C’est à Roissy, l’un des plus grands aéroports de France, que l’affaire a éclaté comme un nuage de fumée suspecte entre les valises. Le 4 mai 2025, une sénatrice du parti Les Républicains, formation dirigée par Bruno Retailleau, récemment élu président du parti et ministre de l’Intérieur, a été arrêtée avec une quantité de cigarettes qui fait passer les cas souvent associés aux Algériens pour des affaires mineures. L’élue en question, Annick Petrus, représentante de Saint-Martin, transportait pas moins de 110 cartouches dans ses bagages, une saisie record pour Roissy, bien au-delà de ce que l’on observe habituellement dans les cas d’Algériens interpellés dans ce même aéroport.

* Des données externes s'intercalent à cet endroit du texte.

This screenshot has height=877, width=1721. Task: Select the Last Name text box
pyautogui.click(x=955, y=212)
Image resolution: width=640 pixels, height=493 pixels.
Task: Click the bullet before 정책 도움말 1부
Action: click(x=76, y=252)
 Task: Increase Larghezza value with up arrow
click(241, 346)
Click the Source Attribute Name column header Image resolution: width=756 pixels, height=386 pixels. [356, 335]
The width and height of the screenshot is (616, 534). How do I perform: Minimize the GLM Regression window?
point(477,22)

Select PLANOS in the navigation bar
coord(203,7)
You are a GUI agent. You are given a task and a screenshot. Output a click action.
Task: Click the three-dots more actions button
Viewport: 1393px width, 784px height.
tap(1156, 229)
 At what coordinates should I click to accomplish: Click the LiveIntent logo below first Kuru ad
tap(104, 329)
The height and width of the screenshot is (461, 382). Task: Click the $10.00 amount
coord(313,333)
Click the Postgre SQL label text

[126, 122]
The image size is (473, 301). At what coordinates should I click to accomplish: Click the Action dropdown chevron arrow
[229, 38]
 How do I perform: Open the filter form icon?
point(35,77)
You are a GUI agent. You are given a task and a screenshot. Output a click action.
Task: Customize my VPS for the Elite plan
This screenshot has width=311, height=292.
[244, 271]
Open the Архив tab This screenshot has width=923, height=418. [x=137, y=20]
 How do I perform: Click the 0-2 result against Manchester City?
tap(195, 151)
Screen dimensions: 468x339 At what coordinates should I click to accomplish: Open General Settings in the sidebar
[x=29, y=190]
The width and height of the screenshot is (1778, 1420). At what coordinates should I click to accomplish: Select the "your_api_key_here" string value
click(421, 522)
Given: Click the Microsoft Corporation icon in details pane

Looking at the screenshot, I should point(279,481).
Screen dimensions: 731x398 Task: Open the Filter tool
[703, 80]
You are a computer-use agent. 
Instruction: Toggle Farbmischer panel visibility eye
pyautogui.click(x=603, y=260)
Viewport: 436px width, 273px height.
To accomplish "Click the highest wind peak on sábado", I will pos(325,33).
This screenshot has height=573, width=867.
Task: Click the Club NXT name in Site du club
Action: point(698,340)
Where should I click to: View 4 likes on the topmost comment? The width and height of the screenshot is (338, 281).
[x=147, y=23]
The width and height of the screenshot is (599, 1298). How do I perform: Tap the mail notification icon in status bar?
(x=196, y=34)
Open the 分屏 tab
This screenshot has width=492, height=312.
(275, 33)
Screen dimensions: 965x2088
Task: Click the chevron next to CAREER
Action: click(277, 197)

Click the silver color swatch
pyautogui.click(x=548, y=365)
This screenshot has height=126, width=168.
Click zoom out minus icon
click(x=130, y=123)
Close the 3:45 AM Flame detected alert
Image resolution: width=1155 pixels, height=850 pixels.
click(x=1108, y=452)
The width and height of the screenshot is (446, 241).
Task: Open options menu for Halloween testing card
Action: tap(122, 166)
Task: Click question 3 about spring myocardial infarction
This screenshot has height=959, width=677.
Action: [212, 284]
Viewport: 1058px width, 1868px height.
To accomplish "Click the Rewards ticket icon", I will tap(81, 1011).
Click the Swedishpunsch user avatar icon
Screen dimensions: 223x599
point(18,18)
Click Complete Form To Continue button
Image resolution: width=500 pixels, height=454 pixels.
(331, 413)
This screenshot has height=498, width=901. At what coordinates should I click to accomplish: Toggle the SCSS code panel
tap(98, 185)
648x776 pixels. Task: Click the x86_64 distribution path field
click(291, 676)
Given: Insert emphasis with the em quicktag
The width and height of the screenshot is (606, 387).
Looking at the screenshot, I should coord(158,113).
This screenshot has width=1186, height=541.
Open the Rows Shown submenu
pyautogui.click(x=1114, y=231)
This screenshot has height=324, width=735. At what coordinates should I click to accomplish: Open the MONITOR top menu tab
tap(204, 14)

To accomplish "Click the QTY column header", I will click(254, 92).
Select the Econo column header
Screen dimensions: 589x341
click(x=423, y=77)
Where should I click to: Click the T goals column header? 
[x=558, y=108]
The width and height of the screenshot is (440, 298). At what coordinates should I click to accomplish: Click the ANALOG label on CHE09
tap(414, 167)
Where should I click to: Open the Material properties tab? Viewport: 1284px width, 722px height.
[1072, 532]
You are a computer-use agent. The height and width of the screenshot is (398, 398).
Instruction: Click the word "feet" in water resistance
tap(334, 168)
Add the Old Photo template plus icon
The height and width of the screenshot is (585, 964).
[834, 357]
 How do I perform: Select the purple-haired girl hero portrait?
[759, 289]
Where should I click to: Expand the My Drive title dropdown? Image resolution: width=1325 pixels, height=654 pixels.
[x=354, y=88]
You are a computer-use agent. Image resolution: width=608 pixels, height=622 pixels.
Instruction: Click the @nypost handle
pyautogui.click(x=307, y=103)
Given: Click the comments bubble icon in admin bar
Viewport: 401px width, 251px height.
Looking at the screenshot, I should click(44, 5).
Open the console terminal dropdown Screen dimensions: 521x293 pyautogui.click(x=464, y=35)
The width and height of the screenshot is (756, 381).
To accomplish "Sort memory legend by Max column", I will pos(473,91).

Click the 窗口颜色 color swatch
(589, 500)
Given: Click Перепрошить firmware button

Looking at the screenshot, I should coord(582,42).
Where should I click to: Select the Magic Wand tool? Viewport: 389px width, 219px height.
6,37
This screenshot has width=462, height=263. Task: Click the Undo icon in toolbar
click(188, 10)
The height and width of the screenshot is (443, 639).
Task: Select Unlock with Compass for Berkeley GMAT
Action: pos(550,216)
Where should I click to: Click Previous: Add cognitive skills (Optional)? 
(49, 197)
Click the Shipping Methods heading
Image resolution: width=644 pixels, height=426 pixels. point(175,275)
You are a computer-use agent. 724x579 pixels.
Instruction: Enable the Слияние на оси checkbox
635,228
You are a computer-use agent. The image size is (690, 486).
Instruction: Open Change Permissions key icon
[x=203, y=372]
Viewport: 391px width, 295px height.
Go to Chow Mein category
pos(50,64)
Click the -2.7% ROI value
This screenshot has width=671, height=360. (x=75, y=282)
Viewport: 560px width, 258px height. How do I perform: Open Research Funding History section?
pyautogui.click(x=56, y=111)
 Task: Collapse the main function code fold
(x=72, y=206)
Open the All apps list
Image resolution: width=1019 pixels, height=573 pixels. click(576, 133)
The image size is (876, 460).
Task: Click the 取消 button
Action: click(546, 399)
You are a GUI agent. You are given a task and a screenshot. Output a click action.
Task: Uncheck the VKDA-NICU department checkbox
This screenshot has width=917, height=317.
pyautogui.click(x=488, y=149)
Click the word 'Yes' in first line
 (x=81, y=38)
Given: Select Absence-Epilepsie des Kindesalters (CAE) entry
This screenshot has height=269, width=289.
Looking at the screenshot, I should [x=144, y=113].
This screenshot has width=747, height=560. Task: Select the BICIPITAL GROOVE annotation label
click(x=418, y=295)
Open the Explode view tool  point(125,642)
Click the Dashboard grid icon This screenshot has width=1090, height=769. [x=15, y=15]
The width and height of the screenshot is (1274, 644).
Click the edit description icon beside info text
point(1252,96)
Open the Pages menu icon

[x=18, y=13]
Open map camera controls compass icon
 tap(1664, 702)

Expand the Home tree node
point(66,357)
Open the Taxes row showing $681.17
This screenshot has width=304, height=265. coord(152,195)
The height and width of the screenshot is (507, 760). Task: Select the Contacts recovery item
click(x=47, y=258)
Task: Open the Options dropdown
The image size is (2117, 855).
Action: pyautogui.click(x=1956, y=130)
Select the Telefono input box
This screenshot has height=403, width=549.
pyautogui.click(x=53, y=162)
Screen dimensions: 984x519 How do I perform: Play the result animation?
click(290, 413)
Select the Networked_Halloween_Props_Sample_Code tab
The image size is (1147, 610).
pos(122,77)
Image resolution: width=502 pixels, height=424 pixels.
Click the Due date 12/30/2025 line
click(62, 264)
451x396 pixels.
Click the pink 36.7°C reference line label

Les faits sont concrets et vérifiés, selon Mediapart : 22 kg de tabac, répartis entre des cartouches Marlboro et Philip Morris, d’une valeur estimée à plus de 14 000 euros. Ces chiffres n’ont pas tardé à susciter l’étonnement. À Roissy, les contrôles aboutissent fréquemment à l’interpellation d’Algériens pour des quantités bien moindres, et pourtant ces affaires sont largement relayées, alimentant les débats sur la fraude, les trafics, ou encore l’image publique de certaines nationalités. Dans ce cas précis, c’est une figure politique du camp de Bruno Retailleau, qui fait de la rigueur et de la morale publique ses piliers, qui se retrouve éclaboussée dans une affaire plus grave que celles reprochées à nombre d’Algériens.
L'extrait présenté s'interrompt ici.